Assuming that New York law applies to Counts II and III, the defendants argue that neither Count II nor Count III states a claim. The plaintiff responds extensively by arguing that Florida law applies and that both Count II and Count III state a claim under Florida law. Because briefing is incomplete, this order defers consideration of the defendants' motion to dismiss for failure to state a claim.

3. Pleading with Particularity

Rule 9(b) states, "In alleging fraud or mistake, a party must state with particularity the circumstances constituting fraud or mistake. Malice, intent, knowledge, and other conditions of a person's mind may be alleged generally." Accordingly, a complaint alleging fraud must describe the "'who,' 'what,' 'where,' 'when,' and 'how'" of the alleged fraud. Hopper v. Solvay Pharm., Inc., 588 F.3d 1318, 1327 (11th Cir. 2009).

EXCERPTED DATA
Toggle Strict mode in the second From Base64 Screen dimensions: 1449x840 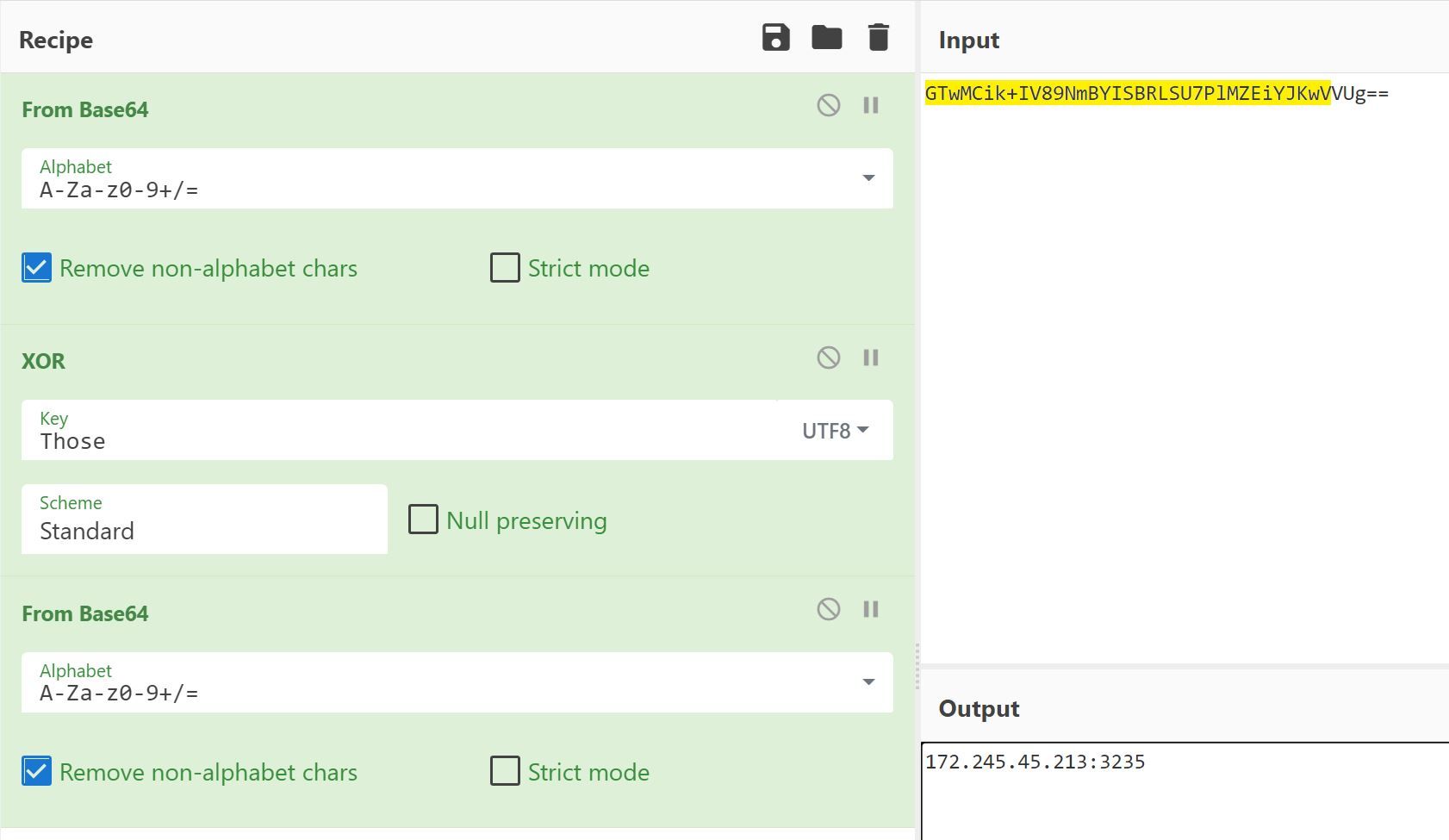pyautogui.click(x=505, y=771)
==
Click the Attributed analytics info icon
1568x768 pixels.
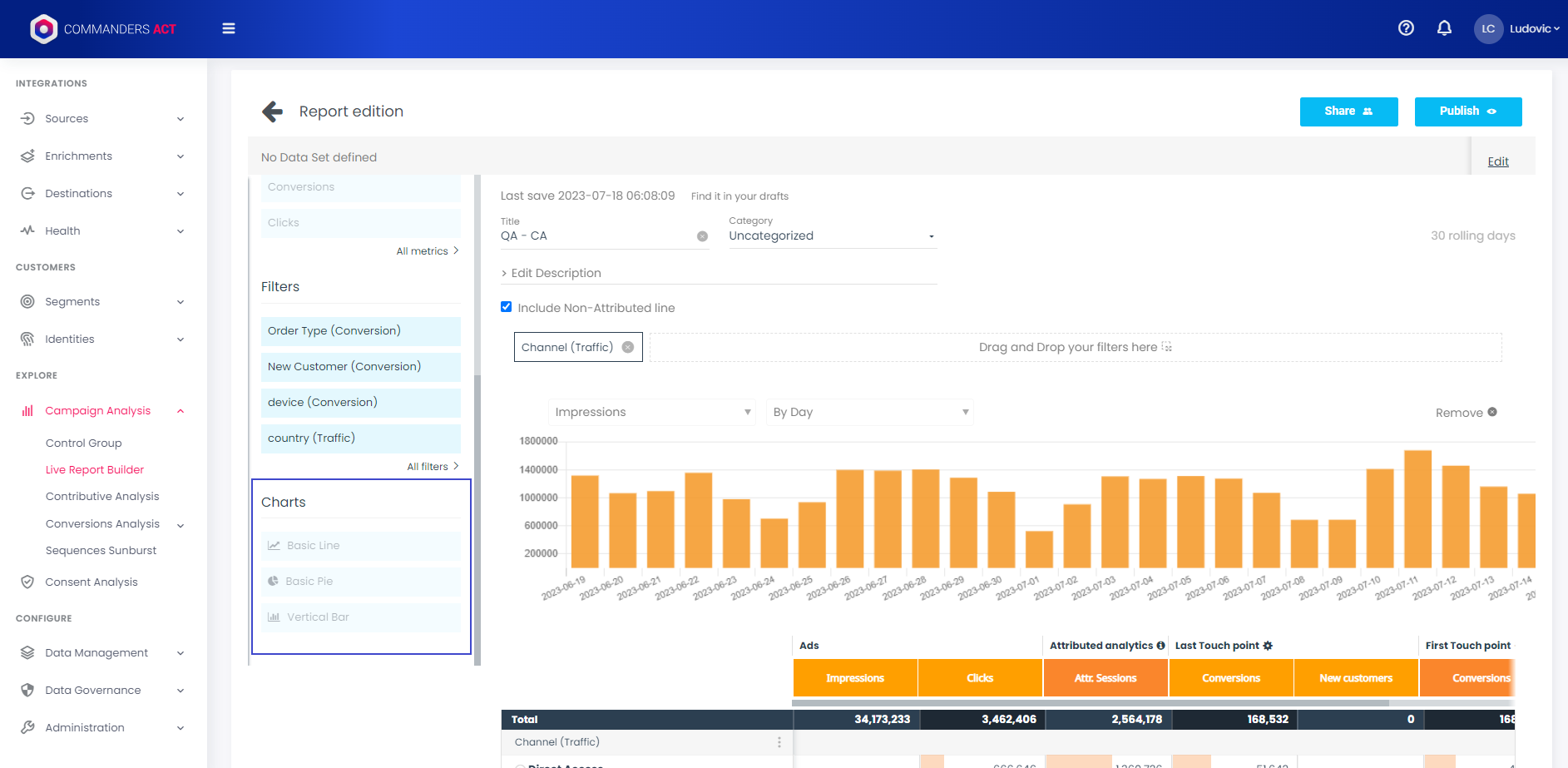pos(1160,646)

WORK TO COMPLETE
a. Answer each question from the court order excerpt.
(i) Which state's law do the defendants assume applies to Counts II and III?
(ii) Why does the order defer consideration of the defendants' motion to dismiss for failure to state a claim?
(iii) Under Rule 9(b), what may be alleged generally?
b. Go on with the court order excerpt, starting after its final sentence.
The data plays no part in this work.

ANSWERS TO THE TASKS
a.
(i) New York law.
(ii) Because briefing is incomplete.
(iii) Malice, intent, knowledge, and other conditions of a person's mind.

b.
The defendant argues that Count II — a claim for "fraudulent inducement and misrepresentation" — flouts Rule 9(b). However, in extensive detail, the complaint alleges (1) the content of the false statements, (2) the methods of disseminating the false statements, (3) the defendant responsible for each false statement, (4) the time and place of each false statement, and (5) the motive for each false statement. (Doc. 1 ¶¶ 19, 33-43, 65, 83) By pleading sufficiently the "time, place, and substance of the defendant[s'] alleged fraud," U.S. ex rel. Clausen v. Lab. Corp. of Am., Inc., 290 F.3d 1301, 1310 (11th Cir. 2002), the complaint complies with Rule 9(b).

CONCLUSION

The defendants' motion (Doc. 17) to dismiss Count I for failure to join required parties is DENIED. The defendants' motion (Doc. 17) to dismiss Count II for failure to plead with particularity is DENIED. Resolution of the defendants' motion (Doc. 17) to dismiss Counts II and III for failure to state a claim is deferred. No later than FEBRUARY 19, 2015, the defendants may reply in support of the motion to dismiss for failure to state a claim. The response must not exceed ten pages and must explain (1) whether the choice-of-law provision in the letter of intent governs Counts II and III, (2) assuming that the choice-of-law provision is inapplicable, what state's law governs Counts II and III, and (3) assuming Florida law governs, whether Counts II and III state a claim. A failure to reply timely will be deemed as agreement with the plaintiff's response.

ORDERED in Tampa, Florida, on February 5, 2015.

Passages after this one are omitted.